Lipscomb responded in a classic article entitled “Mennonites” (Gospel Advocate. February 18, 1909, pp. 204-205).  He defends Mennonite practice and says the idea of non-participation “did not originate with” Menno Simons.  When “Jesus refused [Satan’s]  offer” of the kingdoms of his world, he set an example for his disciples.

Others followed that example. Lipscomb cites Justin Martyr, Tertullian and Origen. He depends on Edward Gibbon, Johan Lorenz Mosheim and George Herbert Orchard for his history.  “Nothing in history is surer,” he writes, “than that the churches for the first three centuries held firmly to the doctrine that Christians should not take part in civil institutions. After the conversion of Constantine they were encouraged to engage in political affairs, and many fell from their steadfastness in the faith.” But not all, including the “Waldenses, the Wickliffites, and the Husstites” (quoting Mosheim).  And the Mennonites.

Lipscomb then offers his own theological comment on the practice of the Mennonites. He concludes his brief article with the following three paragraphs. They are a succinct statement of his convictions.

     These are only a few extracts showing the ancient and divine origin of the doctrine held on tis subject by the Mennonites. I believe this the teaching of the Bible, and the true end of the reign of God on earth will never be realized until the children of God work in God’s church. The kingdoms of this world are nowhere recognized as the kingdoms of God, but as the kingdoms of the evil one. They are to be borne and treated with as necessitated by the sinfulness of man, to be overruled by God for the punishment of evil doers, and essential to the well-being and government of the world until the rule of Christ is established. We are to pay our taxes and submit in all things that do not lead away from God into fellowship with these. We should always gratefully accept all favors and laws promoting morality and virtue. But we cannot take part in the human governments.
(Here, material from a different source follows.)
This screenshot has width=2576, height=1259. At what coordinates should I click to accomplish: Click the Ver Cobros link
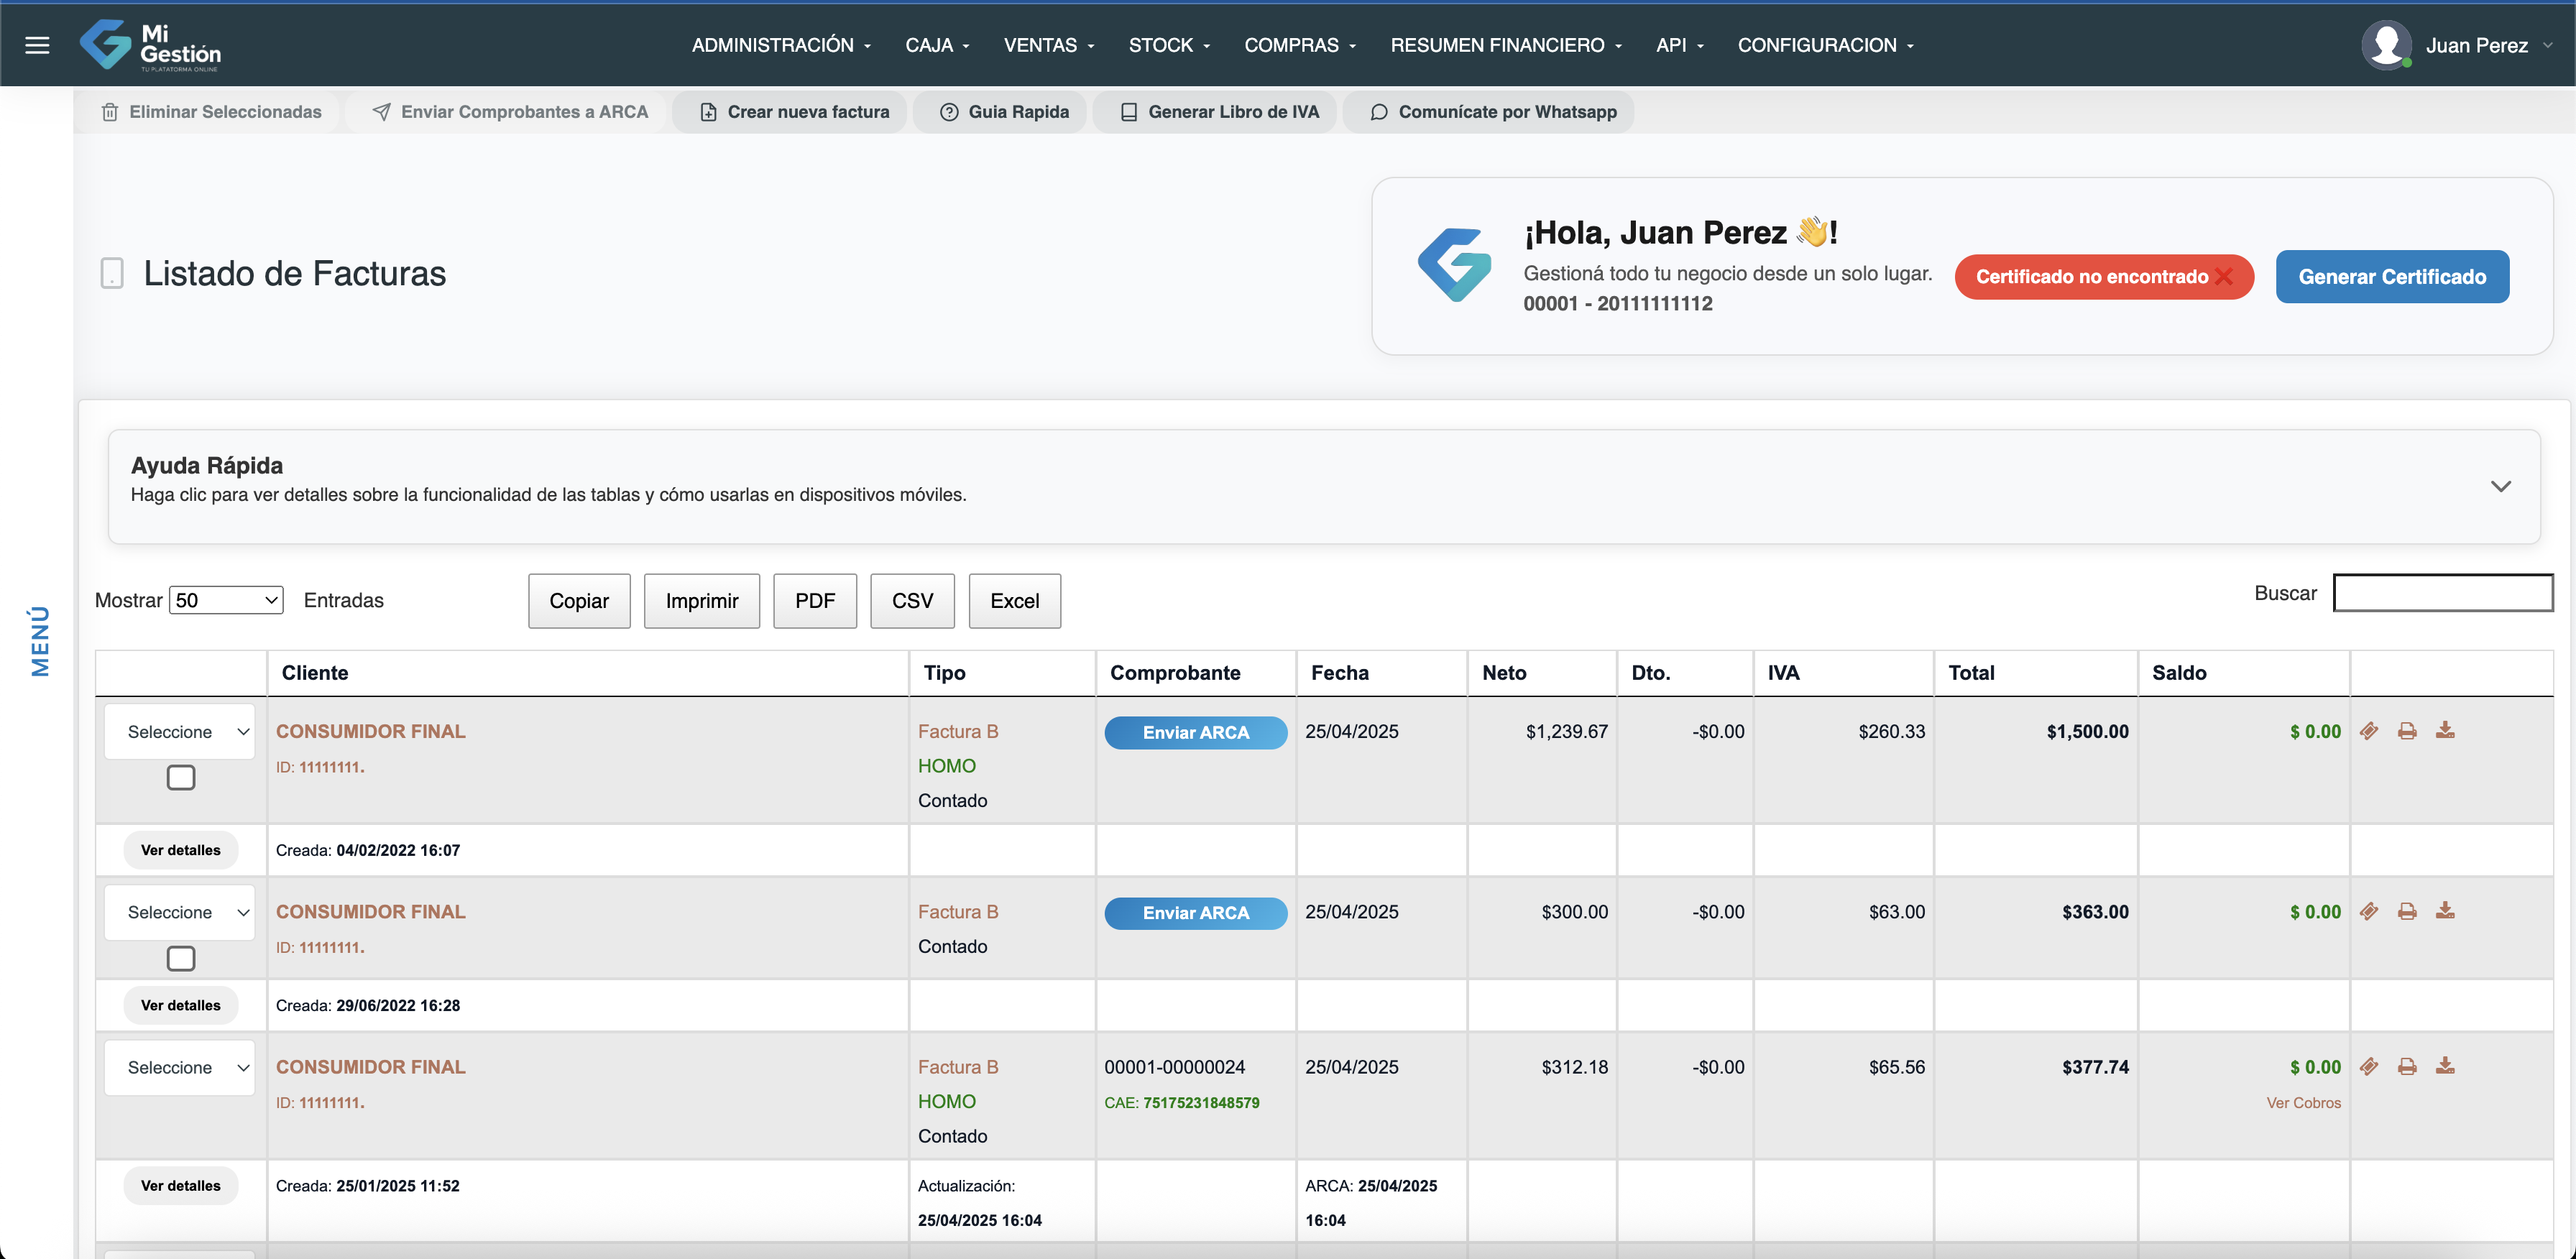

     I think no greater evil can befall the churches of Jesus Christ than for them to enter the field of politics, drink into the spirit of the civil powers, and look to them for help in enforcing morality and in carrying out the law and the righteousness of the Bible. The more widely the church and the State can be kept apart in their operations, the better for both. The reason of this is, they are diverse in  nature and character, and must be run on different and antagonistic principles. For a man, as a Christian, to enforce a principle of morality or righteousness on his fellow-man by civil law is persecution. The church of God is the embodiment of spiritual influences that conquer through love and self-sacrifice; the civil government is the embodiment of material influence and forces that conquer by physical power. The two cannot be moved by the same spirit or work harmoniously in the same hands. The civil ruler that would be moved by the spirit of Christ, that would die to save a victim from death, would not be a successful civil ruler. While the church and the civil government cannot work harmoniously in the same hands and in the same channel, and while some men are wicked and corrupt and all are weak and short-sighted, under the laws of God they may both be in the world, and yet his people be not of the world, and they may be helpful to each other. The church doing its duty must keep a moral sentiment alive that will help the world and afford a standard of right on which the civil government will rest, and the government can afford protection and help to the Christian. For this latter protection the Christian should pay his taxes and submit to all laws of the government not conflicting with the laws of God.

     I am always sorry to see Christians engage in politics.I am sorry to see them become interested in working to put others in office. I ams sorry to see them seek office; sorry to see them given office, for it demoralizes them and leads others wrong. I am glad to see Christians stand for God and his truth even when the opposite course seems to bring good. Much good of an earthly character, moral and temporal, is offered to lead away from God. Men must learn to stand like these Mennonites for the truth against temporal good.